▶ _THE TASK_
Among the records below, find the lines containing "Click" and state only how many there are.

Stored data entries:
■ ■ ■ ■

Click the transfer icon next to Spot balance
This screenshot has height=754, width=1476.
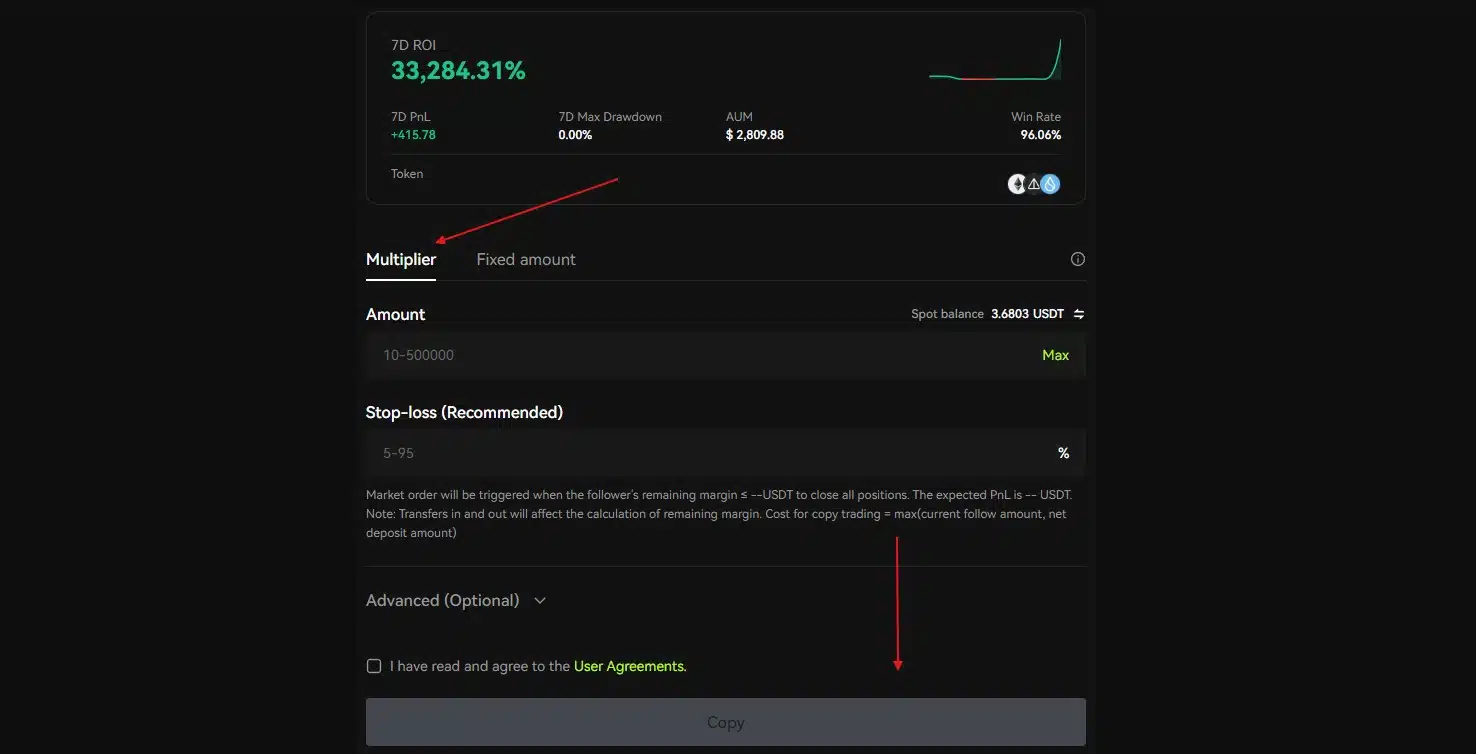(x=1078, y=313)

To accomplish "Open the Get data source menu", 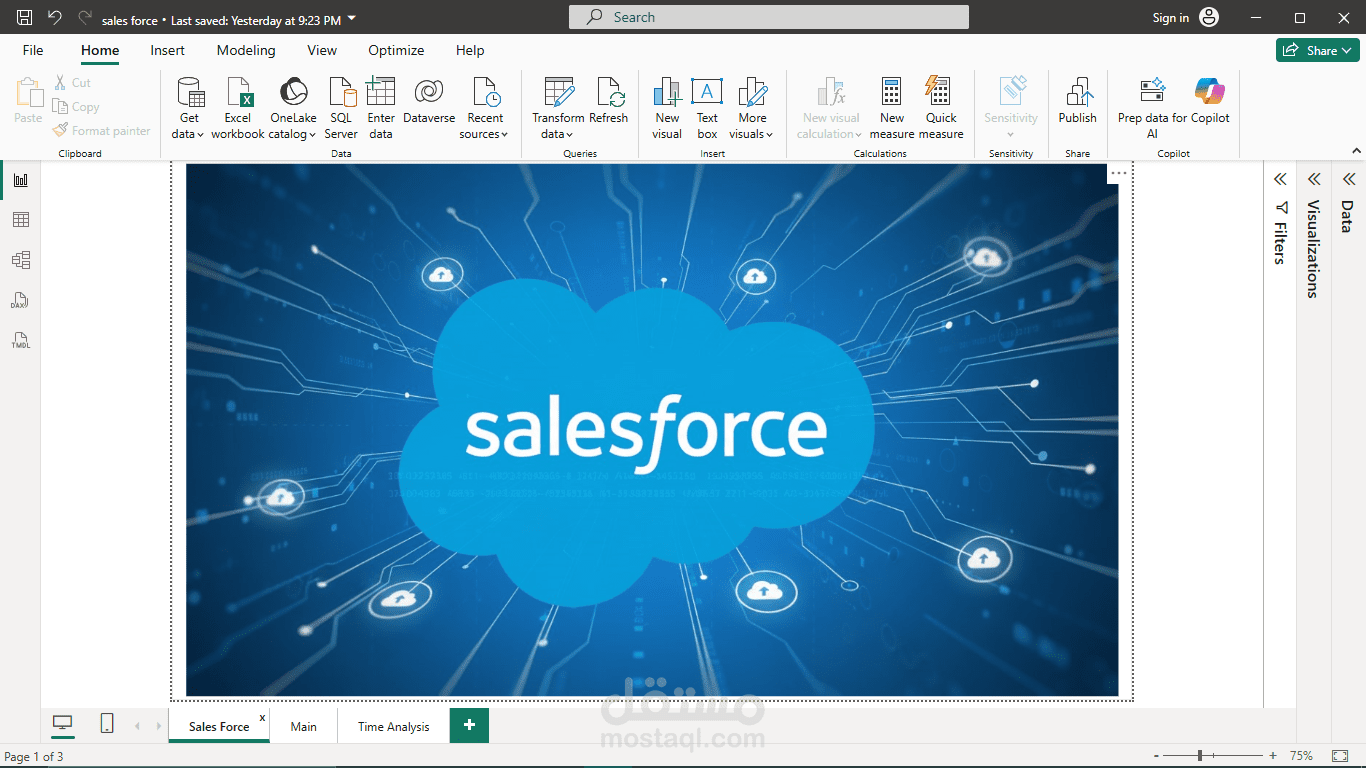I will [189, 108].
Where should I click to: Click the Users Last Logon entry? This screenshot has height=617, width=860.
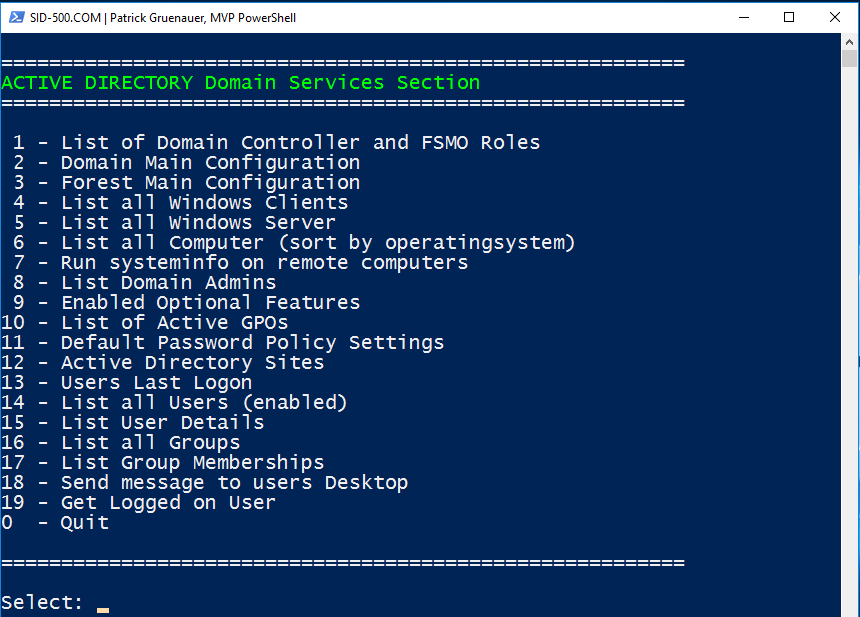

■ ■ ■ ■

▶ _SOLUTION TO THIS TASK_
2